Problem: Format the lines below as a numbered list, leaving out any blank lines.

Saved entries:
▽

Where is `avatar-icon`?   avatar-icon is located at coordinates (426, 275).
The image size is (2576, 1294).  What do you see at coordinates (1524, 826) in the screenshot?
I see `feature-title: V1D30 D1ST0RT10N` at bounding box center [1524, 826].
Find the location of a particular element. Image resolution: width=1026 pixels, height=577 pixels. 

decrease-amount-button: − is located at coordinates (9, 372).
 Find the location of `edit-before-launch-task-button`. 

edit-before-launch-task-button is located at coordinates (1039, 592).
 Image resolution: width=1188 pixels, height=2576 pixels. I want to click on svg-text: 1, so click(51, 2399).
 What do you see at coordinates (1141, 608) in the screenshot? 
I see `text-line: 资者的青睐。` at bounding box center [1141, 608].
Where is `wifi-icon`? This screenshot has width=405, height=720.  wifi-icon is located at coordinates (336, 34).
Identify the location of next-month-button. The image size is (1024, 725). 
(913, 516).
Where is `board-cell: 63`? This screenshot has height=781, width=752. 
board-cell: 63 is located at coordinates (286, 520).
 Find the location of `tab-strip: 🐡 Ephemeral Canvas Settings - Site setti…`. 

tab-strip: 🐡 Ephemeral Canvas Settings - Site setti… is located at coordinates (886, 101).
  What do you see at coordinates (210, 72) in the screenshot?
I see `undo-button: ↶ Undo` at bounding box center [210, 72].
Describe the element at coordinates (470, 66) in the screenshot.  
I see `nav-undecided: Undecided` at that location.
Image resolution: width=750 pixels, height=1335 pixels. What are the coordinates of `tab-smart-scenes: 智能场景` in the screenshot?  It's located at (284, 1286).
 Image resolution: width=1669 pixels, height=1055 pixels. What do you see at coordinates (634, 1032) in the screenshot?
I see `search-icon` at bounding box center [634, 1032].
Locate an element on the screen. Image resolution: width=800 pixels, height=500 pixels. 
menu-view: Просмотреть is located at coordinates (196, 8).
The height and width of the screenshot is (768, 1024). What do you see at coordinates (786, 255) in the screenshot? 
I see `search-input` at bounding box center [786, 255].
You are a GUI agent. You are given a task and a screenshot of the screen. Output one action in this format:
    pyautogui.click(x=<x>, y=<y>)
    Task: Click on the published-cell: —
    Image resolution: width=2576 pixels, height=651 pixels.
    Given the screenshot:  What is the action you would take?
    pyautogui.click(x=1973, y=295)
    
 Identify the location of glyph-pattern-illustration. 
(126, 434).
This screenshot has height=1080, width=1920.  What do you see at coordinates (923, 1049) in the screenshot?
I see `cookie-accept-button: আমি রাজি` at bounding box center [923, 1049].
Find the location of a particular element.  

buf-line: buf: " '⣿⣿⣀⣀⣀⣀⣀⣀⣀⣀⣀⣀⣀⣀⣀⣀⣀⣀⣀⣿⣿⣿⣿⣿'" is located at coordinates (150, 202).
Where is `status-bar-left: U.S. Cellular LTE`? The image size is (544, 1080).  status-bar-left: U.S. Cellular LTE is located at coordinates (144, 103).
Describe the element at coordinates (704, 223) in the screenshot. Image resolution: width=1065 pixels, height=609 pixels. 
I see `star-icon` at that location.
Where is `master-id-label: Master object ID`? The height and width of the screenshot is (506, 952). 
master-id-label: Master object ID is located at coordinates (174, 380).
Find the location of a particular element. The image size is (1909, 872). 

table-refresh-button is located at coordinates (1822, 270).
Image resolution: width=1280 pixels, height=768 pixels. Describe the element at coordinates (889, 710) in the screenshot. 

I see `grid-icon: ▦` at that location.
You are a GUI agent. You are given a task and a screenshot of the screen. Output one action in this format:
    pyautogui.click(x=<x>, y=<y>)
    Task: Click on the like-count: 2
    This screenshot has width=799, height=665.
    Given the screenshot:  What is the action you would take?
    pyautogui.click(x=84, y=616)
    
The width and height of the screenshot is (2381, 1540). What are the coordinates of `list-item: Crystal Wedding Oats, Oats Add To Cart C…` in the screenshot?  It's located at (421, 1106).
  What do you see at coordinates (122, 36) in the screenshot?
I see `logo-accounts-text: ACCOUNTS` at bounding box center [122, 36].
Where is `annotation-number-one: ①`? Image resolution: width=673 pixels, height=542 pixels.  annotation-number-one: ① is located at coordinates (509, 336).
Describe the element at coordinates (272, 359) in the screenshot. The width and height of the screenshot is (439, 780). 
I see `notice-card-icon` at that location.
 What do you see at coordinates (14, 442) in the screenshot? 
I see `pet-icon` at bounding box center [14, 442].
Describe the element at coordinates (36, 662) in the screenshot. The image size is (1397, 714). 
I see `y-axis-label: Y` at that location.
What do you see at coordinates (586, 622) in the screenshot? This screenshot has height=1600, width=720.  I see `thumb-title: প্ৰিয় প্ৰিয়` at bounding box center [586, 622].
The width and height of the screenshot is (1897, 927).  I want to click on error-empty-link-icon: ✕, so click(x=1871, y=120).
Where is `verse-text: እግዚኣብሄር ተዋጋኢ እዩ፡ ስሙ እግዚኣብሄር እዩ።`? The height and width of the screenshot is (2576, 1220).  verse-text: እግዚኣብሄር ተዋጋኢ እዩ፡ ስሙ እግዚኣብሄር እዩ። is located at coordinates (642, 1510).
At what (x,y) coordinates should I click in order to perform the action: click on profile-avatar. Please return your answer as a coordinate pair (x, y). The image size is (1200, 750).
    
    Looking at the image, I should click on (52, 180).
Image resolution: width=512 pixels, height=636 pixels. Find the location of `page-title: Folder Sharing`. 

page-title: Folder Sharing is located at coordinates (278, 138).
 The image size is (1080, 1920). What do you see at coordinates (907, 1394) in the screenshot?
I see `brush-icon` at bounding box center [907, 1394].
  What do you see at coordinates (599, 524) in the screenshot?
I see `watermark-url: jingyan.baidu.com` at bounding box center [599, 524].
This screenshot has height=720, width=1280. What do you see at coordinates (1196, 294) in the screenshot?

△

Answer box:
1. Where is `avatar-icon`?   avatar-icon is located at coordinates (426, 275).
2. The image size is (2576, 1294).  What do you see at coordinates (1524, 826) in the screenshot?
3. I see `feature-title: V1D30 D1ST0RT10N` at bounding box center [1524, 826].
4. Find the location of a particular element. Image resolution: width=1026 pixels, height=577 pixels. 
5. decrease-amount-button: − is located at coordinates (9, 372).
6.  Find the location of `edit-before-launch-task-button`. 
7. edit-before-launch-task-button is located at coordinates (1039, 592).
8.  Image resolution: width=1188 pixels, height=2576 pixels. I want to click on svg-text: 1, so click(51, 2399).
9.  What do you see at coordinates (1141, 608) in the screenshot? 
10. I see `text-line: 资者的青睐。` at bounding box center [1141, 608].
11. Where is `wifi-icon`? This screenshot has width=405, height=720.  wifi-icon is located at coordinates (336, 34).
12. Identify the location of next-month-button. The image size is (1024, 725). 
13. (913, 516).
14. Where is `board-cell: 63`? This screenshot has height=781, width=752. 
15. board-cell: 63 is located at coordinates (286, 520).
16.  Find the location of `tab-strip: 🐡 Ephemeral Canvas Settings - Site setti…`. 
17. tab-strip: 🐡 Ephemeral Canvas Settings - Site setti… is located at coordinates (886, 101).
18.   What do you see at coordinates (210, 72) in the screenshot?
19. I see `undo-button: ↶ Undo` at bounding box center [210, 72].
20. Describe the element at coordinates (470, 66) in the screenshot.  
21. I see `nav-undecided: Undecided` at that location.
22. Image resolution: width=750 pixels, height=1335 pixels. What are the coordinates of `tab-smart-scenes: 智能场景` in the screenshot?  It's located at (284, 1286).
23.  Image resolution: width=1669 pixels, height=1055 pixels. What do you see at coordinates (634, 1032) in the screenshot?
24. I see `search-icon` at bounding box center [634, 1032].
25. Locate an element on the screen. Image resolution: width=800 pixels, height=500 pixels. 
26. menu-view: Просмотреть is located at coordinates (196, 8).
27. The height and width of the screenshot is (768, 1024). What do you see at coordinates (786, 255) in the screenshot? 
28. I see `search-input` at bounding box center [786, 255].
29. You are a GUI agent. You are given a task and a screenshot of the screen. Output one action in this format:
30.     pyautogui.click(x=<x>, y=<y>)
31.     Task: Click on the published-cell: —
32.     Image resolution: width=2576 pixels, height=651 pixels.
33.     Given the screenshot:  What is the action you would take?
34.     pyautogui.click(x=1973, y=295)
35.  Identify the location of glyph-pattern-illustration. 
36. (126, 434).
37. This screenshot has height=1080, width=1920.  What do you see at coordinates (923, 1049) in the screenshot?
38. I see `cookie-accept-button: আমি রাজি` at bounding box center [923, 1049].
39. Find the location of a particular element.  
40. buf-line: buf: " '⣿⣿⣀⣀⣀⣀⣀⣀⣀⣀⣀⣀⣀⣀⣀⣀⣀⣀⣀⣿⣿⣿⣿⣿'" is located at coordinates (150, 202).
41. Where is `status-bar-left: U.S. Cellular LTE`? The image size is (544, 1080).  status-bar-left: U.S. Cellular LTE is located at coordinates (144, 103).
42. Describe the element at coordinates (704, 223) in the screenshot. Image resolution: width=1065 pixels, height=609 pixels. 
43. I see `star-icon` at that location.
44. Where is `master-id-label: Master object ID`? The height and width of the screenshot is (506, 952). 
45. master-id-label: Master object ID is located at coordinates (174, 380).
46. Find the location of a particular element. The image size is (1909, 872). 
47. table-refresh-button is located at coordinates (1822, 270).
48. Image resolution: width=1280 pixels, height=768 pixels. Describe the element at coordinates (889, 710) in the screenshot. 
49. I see `grid-icon: ▦` at that location.
50. You are a GUI agent. You are given a task and a screenshot of the screen. Output one action in this format:
51.     pyautogui.click(x=<x>, y=<y>)
52.     Task: Click on the like-count: 2
53.     This screenshot has width=799, height=665.
54.     Given the screenshot:  What is the action you would take?
55.     pyautogui.click(x=84, y=616)
56. The width and height of the screenshot is (2381, 1540). What are the coordinates of `list-item: Crystal Wedding Oats, Oats Add To Cart C…` in the screenshot?  It's located at (421, 1106).
57.   What do you see at coordinates (122, 36) in the screenshot?
58. I see `logo-accounts-text: ACCOUNTS` at bounding box center [122, 36].
59. Where is `annotation-number-one: ①`? Image resolution: width=673 pixels, height=542 pixels.  annotation-number-one: ① is located at coordinates (509, 336).
60. Describe the element at coordinates (272, 359) in the screenshot. The width and height of the screenshot is (439, 780). 
61. I see `notice-card-icon` at that location.
62.  What do you see at coordinates (14, 442) in the screenshot? 
63. I see `pet-icon` at bounding box center [14, 442].
64. Describe the element at coordinates (36, 662) in the screenshot. The image size is (1397, 714). 
65. I see `y-axis-label: Y` at that location.
66. What do you see at coordinates (586, 622) in the screenshot? This screenshot has height=1600, width=720.  I see `thumb-title: প্ৰিয় প্ৰিয়` at bounding box center [586, 622].
67. The width and height of the screenshot is (1897, 927).  I want to click on error-empty-link-icon: ✕, so click(x=1871, y=120).
68. Where is `verse-text: እግዚኣብሄር ተዋጋኢ እዩ፡ ስሙ እግዚኣብሄር እዩ።`? The height and width of the screenshot is (2576, 1220).  verse-text: እግዚኣብሄር ተዋጋኢ እዩ፡ ስሙ እግዚኣብሄር እዩ። is located at coordinates (642, 1510).
69. At what (x,y) coordinates should I click in order to perform the action: click on profile-avatar. Please return your answer as a coordinate pair (x, y). The image size is (1200, 750).
70.     Looking at the image, I should click on (52, 180).
71. Image resolution: width=512 pixels, height=636 pixels. Find the location of `page-title: Folder Sharing`. 
72. page-title: Folder Sharing is located at coordinates (278, 138).
73.  The image size is (1080, 1920). What do you see at coordinates (907, 1394) in the screenshot?
74. I see `brush-icon` at bounding box center [907, 1394].
75.   What do you see at coordinates (599, 524) in the screenshot?
76. I see `watermark-url: jingyan.baidu.com` at bounding box center [599, 524].
77. This screenshot has height=720, width=1280. What do you see at coordinates (1196, 294) in the screenshot?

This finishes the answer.